• AIM: Substitute "screen capture" for "screenshot" in the lines between the one holding "Where should I click to: Select" and the one holding "point(476,328)", inclusive, and give back only those lines with nothing else altered.

• RECORD LIST:
^^^^^^^^^^^^^^^^

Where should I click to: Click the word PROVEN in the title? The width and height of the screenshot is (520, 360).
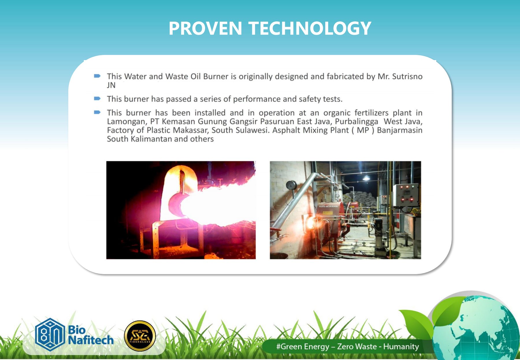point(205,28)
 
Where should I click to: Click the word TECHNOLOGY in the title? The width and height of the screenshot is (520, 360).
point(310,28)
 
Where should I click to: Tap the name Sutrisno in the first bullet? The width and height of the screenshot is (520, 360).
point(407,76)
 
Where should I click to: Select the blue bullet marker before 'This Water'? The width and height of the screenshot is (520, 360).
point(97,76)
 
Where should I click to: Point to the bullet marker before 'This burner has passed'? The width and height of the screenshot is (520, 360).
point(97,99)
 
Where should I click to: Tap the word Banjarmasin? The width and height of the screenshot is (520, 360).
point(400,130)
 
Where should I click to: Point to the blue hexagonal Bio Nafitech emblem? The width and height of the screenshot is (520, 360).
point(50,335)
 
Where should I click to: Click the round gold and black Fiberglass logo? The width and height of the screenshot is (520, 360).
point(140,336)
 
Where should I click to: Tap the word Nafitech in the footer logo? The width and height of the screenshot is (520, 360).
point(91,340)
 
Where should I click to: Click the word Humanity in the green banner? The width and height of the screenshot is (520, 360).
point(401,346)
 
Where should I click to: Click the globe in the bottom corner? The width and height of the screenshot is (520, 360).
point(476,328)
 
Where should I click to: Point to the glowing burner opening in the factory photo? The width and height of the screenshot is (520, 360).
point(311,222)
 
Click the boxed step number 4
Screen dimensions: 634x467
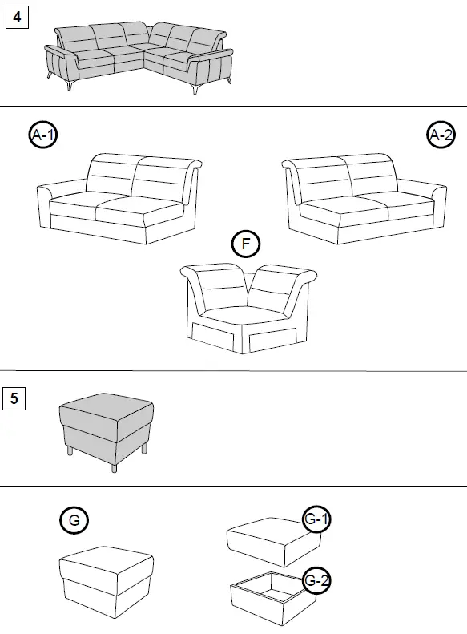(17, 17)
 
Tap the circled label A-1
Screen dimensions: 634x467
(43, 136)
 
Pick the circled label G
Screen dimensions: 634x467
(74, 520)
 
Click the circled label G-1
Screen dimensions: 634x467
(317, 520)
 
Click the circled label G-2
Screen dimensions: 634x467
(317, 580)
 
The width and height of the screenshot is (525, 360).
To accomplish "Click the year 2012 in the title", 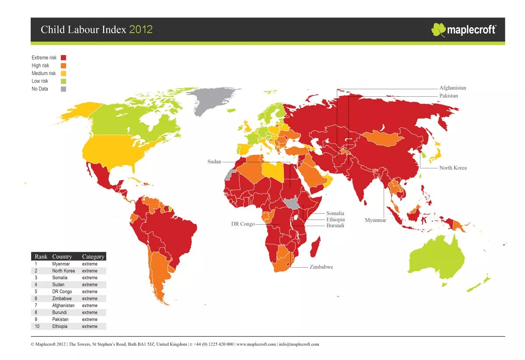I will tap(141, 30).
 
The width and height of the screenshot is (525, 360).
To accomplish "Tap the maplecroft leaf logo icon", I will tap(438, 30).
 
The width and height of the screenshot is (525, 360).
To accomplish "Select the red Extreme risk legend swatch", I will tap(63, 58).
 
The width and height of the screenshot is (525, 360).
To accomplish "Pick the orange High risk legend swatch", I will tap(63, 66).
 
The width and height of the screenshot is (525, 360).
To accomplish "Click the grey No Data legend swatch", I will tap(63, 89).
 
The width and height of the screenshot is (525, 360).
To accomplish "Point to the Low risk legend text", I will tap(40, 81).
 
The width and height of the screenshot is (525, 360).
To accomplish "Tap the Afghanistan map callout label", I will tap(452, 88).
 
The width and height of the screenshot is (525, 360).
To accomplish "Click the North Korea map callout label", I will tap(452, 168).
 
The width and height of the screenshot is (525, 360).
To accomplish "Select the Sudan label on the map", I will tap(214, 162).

^^^^^^^^^^^^^^^^

• ANSWER FOR THE TASK:
Where should I click to: Select the blue bullet marker before 'This Water'? The width and height of the screen capture is (520, 360).
point(97,76)
 
Where should I click to: Point to the bullet marker before 'This burner has passed'? The width and height of the screen capture is (520, 360).
point(97,99)
 
Where should I click to: Tap the word Banjarmasin? The width and height of the screen capture is (520, 360).
point(400,130)
 
Where should I click to: Point to the blue hexagonal Bio Nafitech emblem? The width and height of the screen capture is (520, 360).
point(50,335)
 
Where should I click to: Click the round gold and black Fiberglass logo? The width and height of the screen capture is (520, 360).
point(140,336)
 
Where should I click to: Tap the word Nafitech in the footer logo? The width and height of the screen capture is (520, 360).
point(91,340)
 
Where should I click to: Click the word Humanity in the green banner? The width and height of the screen capture is (520, 360).
point(401,346)
 
Where should I click to: Click the globe in the bottom corner? The width and height of the screen capture is (520, 360).
point(476,328)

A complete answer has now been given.